Here are some high-order bits that have been tricky when using Linalg on tensors.
This relates to the ongoing discussion on discourse as well as the IREE discussion.
@stellaraccident @jpienaar @_sean_silva @benvanik @hanchung
Buffer land
All inputs and outputs are materialized SSA values with type memref<?x4x?x42xf32, layout>
type. At this point, transformations have enough info to create subsets of data and computations using existing infrastructure that composes and canonicalizes properly.
Note that certain operations use a “fake” memref / a hollow memref whose data payload is ignored. linalg.max_pooling ins(%I: memref<?x?x8x16xf32>, %W: memref<2x3xf32>), outs(%O: memref<?x?x7x14xf32>
. This essentially captures shape information after observing that a pooling op is a conv op with a functional kernel.
Tensor land
Currently, all inputs are materialized but only a subset of outputs (i.e. init_tensor
). These are represented as SSA values with type tensor<?x4x?x42xf32>
.
Linalg ops often (but not always…) have enough information to derive/reify/infer the output shape form the inputs. Examples: linalg ops that represent the computation O(i,j) <- f(A(i, j), B(j, i))
, pointwise + permute ops, certain broadcast semantics O(i, j) <- f(A(i), B(j, i, k))
etc.
Certain ops may look like they have enough information but they really don’t.
Examples:
linalg.constant(%0) : tensor<4x8xf32>
“works” but
linalg.constant(%0) : tensor<?x8xf32>
lacks information.
linalg.broadcast(%0) : tensor<4xf32> into tensor<4x8xf32>
“works” but
linalg.broadcast(%0) : tensor<4xf32> into tensor<4x?xf32>
lacks information.
* It is left to the reader to derive the full linalg.generic
semantic to implement constant
and broadcast
, these implementation details are not relevant.
The above creates a landscape in which:
- many but not all ops have enough information to implement a simple inference and not worry about specifying output shapes.
- it feels unsatisfactory to have to specify say 10 output shapes (can easily happen after fusion of pointwise) that can all be derived automatically.

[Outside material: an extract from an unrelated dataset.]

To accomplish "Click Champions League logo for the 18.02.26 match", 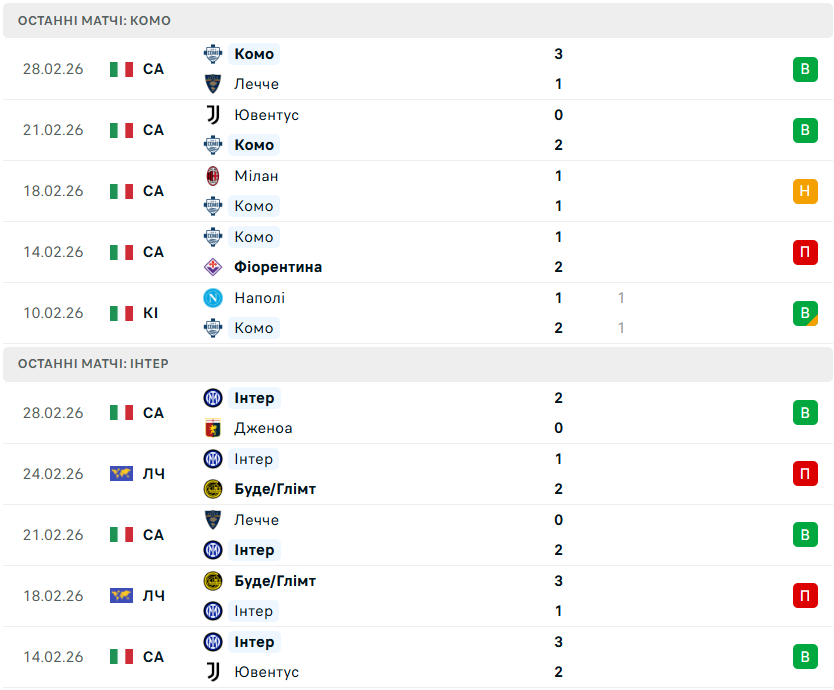I will [121, 596].
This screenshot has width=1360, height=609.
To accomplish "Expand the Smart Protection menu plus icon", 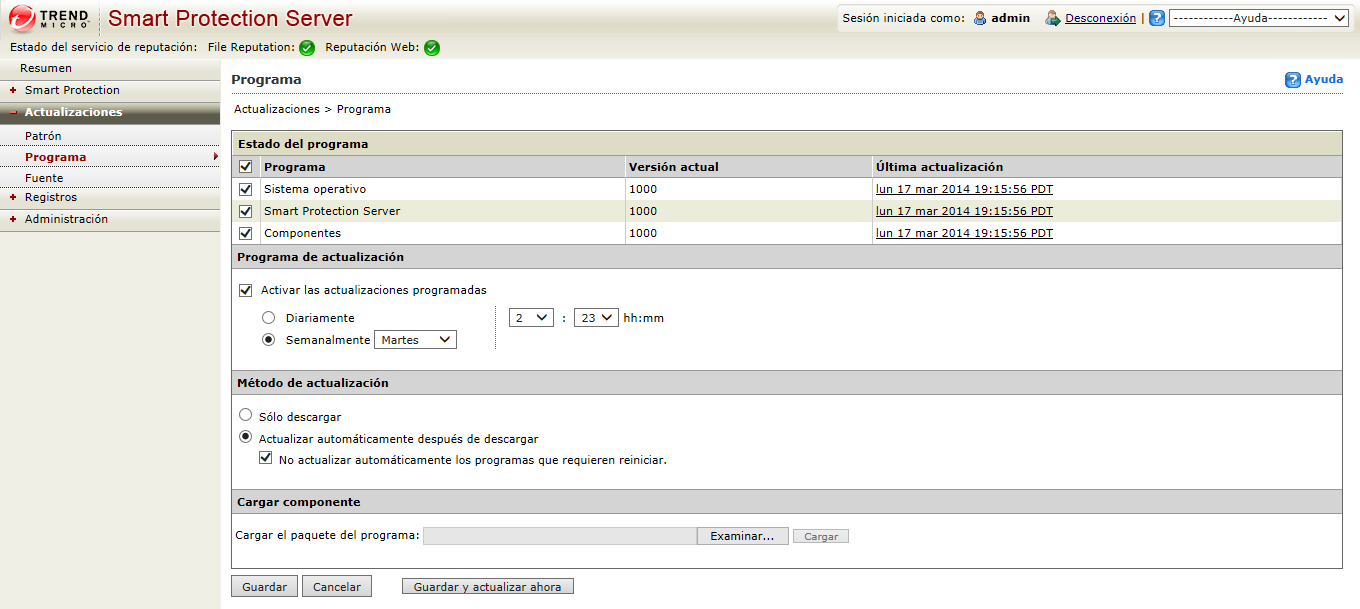I will click(13, 90).
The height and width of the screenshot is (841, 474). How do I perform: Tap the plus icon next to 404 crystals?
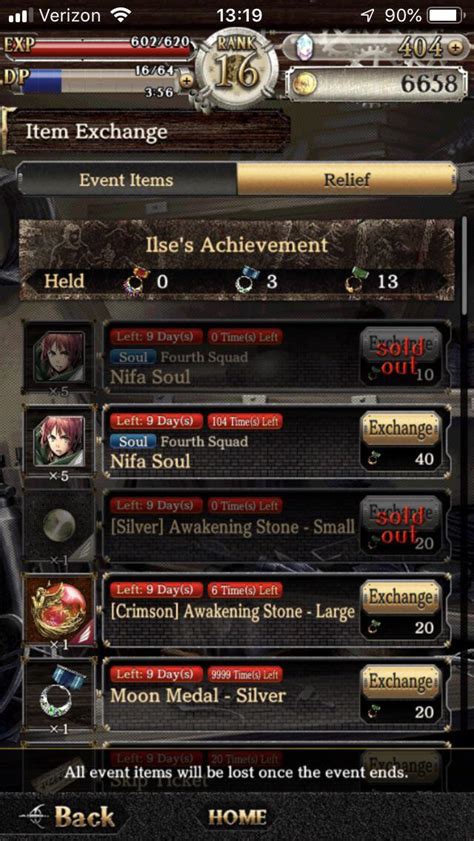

- it is unreasonable to define op semantics / verifier based on whether the shape inference procedure (a Gaussian elimination process) succeeds or not (i.e. whether the map between shapes and loops depends on any output dimension). We already had the problem in Tensor Comprehension land and did not come to a general and unsurprising solution that can be exposed to a user.
Shape dialect
The shape dialect type is rank, elemental type and dimension erased: !shape.shape
. All static information is captured via op semantics + IR structure (and without type or attributes information). This is factored via InferTypeOpInterface
.
Stepping forward
linalg.generic
is a common lower-level form that has to support all cases, it must not be concerned with implicit shape inference rules: explicit is better than implicit. linalg.generic
needs to require all output information to be available to support all cases. It is counterproductive to try and be “smart” or “nice to use” at this level of abstraction. Shape inference is a concern that must have been resolved already. If one wants nicer user semantics it is the role of named ops to provide a form in which only the necessary information needs to be spelled out / custom shape inference behavior can be specified.
An easy path forward is to just force all linalg.generic
to take an output tensor for all output shapes and have an op to create a tensor out of a list of SSA values that represents the shape. This will allow unifying the structured ops interface and make it less surprising in tensor land.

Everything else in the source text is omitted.